All that was standing between the Kansas City Royals and stopping Cleveland’s three-week winning streak was Kelvin Herrera and the bottom of the Tribe’s order.
That was it. Yandy Diaz and two pinch-hitters (Tyler Naquin and Francisco Mejia). Not the 1927 Yankees. There are better lower-end-of-the-order trios all over the MLB, and likely at least a couple in Triple-A.
And he couldn’t do it.
One feels for Ned Yost. With Scott Alexander working the last two days, he had three choices—Herrera, a shell of himself battling against his mechanics, psychology, some undiagnosed injury or all three; Alexander running on the fumes of his fumes; or Brandon Maurer.
There are no winners there, as Yost found out. Herrera gave up the tying run in the ninth, Maurer that walk-off in the 10th. Cleveland had its little bit of history with consecutive win No. 22 and the Royals will be prominently featured in the movie 15 years from now (I’m getting the jump and casting David Cross as Ned Yost).
The shame is that Jake Junis pitched a relatively incredible 5.2 innings. For a rookie to go on the road against an historically hot team and scatter seven hits and one earned run… look, maybe it’s not a quality start by definition, but he leaned on his stuff, trusted his slider (which opponents are hitting under .200 against this season, according to Brooks) and kept the hottest team in baseball off-balance.
Maybe his pitch economy could’ve been better, maybe he doesn’t strike many people out and maybe it’s a terrible sign that a rookie has been the most consistent starter for the last six weeks. The Royals are gonna need Jake Junis in the proverbial foxhole for the next few years, and having him shackle baseball’s most dynamic squad for nearly six innings, on the road, is a good sign.
Less good is that nine Kansas City hits rendered just two runs—and one of those came across on FIRST-PITCH DOUBLE PLAY BALL OFF THE BAT OF MIKE MOUSTAKAS, WHO SHOULD BE PLACED IN SOLITARY CONFINEMENT FOR A PERIOD OF NO LESS THAN 12 HOURS FOR GOING AFTER THE FIRST PITCH IN THAT SITUATION.
Was the pitch a no-doubt, right-down-the-middle offering? I’m glad you (hypothetically) asked.
No. No, it was not. I feel like the Royals offer at a remarkably high number of first pitches. I should probably look into that sometime this week.
I digress.
At least Melky Cabrera had a nice throw to nail Lonnie Chisenhall trying to stretch a run-scoring single into a double an inning later. That was fun. So was Eric Hosmer doubling in Cabrera for the go-ahead run in the sixth, driving Josh Tomlin from the game in the process.

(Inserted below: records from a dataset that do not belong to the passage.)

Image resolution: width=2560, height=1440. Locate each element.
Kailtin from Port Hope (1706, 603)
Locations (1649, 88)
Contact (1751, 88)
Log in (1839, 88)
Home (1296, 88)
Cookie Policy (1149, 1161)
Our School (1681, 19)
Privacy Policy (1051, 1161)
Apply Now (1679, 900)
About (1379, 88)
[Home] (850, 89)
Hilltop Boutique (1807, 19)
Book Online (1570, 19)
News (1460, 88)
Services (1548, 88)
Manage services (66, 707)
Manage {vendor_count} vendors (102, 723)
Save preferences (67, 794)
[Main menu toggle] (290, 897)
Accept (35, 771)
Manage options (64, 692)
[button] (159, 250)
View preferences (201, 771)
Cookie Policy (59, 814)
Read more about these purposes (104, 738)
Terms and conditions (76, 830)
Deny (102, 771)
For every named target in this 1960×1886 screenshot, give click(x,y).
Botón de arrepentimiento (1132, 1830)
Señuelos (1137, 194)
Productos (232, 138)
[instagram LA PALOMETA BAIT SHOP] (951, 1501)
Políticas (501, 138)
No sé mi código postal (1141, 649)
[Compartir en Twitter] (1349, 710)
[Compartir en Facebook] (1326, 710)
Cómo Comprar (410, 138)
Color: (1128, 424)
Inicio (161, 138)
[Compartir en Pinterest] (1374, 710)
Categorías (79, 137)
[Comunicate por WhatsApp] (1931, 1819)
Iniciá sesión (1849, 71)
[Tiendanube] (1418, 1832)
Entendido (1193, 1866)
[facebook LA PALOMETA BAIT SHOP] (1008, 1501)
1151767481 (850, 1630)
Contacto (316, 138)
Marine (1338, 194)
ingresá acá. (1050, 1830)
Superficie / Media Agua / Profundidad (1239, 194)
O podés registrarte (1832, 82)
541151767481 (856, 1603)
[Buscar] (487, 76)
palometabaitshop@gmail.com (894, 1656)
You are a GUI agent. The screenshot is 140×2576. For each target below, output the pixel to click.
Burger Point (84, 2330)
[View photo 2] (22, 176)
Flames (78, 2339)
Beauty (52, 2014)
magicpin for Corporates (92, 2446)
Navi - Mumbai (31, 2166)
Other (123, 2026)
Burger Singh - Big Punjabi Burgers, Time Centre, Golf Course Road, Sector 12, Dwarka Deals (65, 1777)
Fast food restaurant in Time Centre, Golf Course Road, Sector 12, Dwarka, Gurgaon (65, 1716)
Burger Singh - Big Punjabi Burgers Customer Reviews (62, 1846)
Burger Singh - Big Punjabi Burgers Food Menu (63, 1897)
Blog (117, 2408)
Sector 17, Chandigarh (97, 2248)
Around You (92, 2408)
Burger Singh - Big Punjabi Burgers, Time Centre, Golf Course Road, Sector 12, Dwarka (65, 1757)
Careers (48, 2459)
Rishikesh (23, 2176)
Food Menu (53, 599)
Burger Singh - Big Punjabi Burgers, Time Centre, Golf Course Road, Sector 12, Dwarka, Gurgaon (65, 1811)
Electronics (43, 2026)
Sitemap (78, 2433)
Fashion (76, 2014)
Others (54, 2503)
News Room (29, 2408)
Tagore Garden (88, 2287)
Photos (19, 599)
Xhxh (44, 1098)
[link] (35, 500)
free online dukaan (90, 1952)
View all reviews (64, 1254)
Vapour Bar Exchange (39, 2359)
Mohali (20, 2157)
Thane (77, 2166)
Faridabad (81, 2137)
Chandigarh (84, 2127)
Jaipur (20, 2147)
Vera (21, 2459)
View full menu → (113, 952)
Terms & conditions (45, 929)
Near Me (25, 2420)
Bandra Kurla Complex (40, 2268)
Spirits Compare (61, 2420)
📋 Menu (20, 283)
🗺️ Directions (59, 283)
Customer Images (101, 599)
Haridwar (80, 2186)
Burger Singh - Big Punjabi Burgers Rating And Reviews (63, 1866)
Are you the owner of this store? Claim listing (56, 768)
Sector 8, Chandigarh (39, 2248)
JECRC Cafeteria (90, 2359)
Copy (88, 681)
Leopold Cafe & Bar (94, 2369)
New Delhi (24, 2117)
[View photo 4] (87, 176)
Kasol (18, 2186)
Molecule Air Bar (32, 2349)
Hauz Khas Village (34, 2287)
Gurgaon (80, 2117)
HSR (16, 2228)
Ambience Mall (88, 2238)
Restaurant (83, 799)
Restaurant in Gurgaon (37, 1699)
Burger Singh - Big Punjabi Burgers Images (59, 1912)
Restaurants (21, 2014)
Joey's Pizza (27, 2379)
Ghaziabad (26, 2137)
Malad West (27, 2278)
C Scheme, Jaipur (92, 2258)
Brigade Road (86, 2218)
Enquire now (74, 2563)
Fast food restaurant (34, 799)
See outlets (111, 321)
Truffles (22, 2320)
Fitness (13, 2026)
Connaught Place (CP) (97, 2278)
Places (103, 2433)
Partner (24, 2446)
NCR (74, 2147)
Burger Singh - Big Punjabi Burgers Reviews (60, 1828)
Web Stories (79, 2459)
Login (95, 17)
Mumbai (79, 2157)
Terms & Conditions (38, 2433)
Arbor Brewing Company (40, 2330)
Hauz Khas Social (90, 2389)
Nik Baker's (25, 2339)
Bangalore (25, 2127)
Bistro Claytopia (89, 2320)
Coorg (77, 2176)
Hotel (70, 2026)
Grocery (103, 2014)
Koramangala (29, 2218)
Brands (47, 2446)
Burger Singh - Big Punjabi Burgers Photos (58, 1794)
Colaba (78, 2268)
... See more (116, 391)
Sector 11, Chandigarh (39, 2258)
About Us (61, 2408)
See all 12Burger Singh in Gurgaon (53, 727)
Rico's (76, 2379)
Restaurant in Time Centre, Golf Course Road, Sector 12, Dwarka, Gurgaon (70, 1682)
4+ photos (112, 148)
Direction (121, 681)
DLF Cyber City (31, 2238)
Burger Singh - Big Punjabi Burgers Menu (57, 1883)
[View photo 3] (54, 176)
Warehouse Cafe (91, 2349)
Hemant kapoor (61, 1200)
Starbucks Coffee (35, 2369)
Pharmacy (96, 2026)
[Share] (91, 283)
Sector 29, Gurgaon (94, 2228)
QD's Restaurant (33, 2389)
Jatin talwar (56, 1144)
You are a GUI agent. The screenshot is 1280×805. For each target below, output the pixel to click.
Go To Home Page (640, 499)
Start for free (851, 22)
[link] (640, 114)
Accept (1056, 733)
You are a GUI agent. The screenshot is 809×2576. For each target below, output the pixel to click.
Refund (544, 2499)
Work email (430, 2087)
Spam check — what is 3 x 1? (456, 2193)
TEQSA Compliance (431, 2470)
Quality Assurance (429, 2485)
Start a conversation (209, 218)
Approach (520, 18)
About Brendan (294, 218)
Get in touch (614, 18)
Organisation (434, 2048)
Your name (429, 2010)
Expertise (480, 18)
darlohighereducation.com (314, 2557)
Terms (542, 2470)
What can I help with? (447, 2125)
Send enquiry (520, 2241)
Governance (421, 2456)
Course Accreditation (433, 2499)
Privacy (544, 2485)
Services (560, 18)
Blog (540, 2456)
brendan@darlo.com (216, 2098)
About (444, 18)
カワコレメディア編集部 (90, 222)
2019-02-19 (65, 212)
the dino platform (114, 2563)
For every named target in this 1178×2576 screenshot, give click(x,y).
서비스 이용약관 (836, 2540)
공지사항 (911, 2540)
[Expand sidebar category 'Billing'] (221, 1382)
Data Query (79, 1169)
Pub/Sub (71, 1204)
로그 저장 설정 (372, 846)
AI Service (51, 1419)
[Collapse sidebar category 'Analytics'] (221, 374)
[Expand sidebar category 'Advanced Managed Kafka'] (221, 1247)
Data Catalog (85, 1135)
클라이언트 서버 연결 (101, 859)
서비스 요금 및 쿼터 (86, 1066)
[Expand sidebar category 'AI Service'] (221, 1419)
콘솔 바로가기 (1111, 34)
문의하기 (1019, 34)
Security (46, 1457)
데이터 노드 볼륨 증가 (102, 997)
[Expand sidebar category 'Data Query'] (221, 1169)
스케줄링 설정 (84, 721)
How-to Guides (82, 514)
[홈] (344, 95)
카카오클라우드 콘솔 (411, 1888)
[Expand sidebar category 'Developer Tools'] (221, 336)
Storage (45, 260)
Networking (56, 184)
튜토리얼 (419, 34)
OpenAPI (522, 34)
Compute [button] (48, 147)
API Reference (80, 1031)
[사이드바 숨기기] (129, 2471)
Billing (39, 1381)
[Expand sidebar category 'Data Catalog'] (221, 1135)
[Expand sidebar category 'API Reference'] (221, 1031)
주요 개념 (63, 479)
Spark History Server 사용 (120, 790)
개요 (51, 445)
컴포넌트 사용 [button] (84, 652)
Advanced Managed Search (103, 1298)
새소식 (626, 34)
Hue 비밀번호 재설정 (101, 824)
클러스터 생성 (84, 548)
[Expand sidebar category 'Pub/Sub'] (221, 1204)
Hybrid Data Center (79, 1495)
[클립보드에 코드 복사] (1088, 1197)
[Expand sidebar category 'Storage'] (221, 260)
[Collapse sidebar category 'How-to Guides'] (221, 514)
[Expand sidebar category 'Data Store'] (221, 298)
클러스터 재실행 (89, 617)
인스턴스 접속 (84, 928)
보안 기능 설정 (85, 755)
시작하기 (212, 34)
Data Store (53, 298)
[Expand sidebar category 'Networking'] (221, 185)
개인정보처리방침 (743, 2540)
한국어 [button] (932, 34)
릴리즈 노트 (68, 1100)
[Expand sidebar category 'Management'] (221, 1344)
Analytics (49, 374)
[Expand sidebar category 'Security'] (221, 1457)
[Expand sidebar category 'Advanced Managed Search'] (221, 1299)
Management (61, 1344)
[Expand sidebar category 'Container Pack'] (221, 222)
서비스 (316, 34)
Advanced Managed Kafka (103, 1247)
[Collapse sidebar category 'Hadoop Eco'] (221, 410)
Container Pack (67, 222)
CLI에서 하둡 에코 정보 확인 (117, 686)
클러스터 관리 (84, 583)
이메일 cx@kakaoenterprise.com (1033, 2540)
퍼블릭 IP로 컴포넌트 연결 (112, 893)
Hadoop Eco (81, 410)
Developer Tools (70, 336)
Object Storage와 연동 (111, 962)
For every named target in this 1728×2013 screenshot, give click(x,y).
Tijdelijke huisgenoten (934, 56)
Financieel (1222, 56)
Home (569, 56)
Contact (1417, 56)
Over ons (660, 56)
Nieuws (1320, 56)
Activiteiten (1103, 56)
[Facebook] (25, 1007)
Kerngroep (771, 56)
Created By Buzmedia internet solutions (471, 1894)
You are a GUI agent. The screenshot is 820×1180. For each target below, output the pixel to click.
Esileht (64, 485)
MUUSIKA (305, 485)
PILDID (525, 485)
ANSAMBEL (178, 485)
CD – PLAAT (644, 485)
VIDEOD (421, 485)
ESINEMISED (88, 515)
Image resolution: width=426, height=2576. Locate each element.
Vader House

Less fun was the Herrera-Maurer duo in the late innings. Damn you for being unable to pitch every single day, Scott Alexander!
Friday’s another day—it involves the Cleveland Professional Baseball Players going for their 23rd consecutive victory (sweet Jesus alive, that’s just ridiculous) and the Royals attempting to maintain a shred of relevance in the AL Wild Card hunt. Jason Vargas tries to end the second half from hell, while Trevor Bauer hasn’t lost since July 16 (although tbh, Cleveland as a group hasn’t done a ton of losing in that time). Throw this series into a dumpster and light it on fire.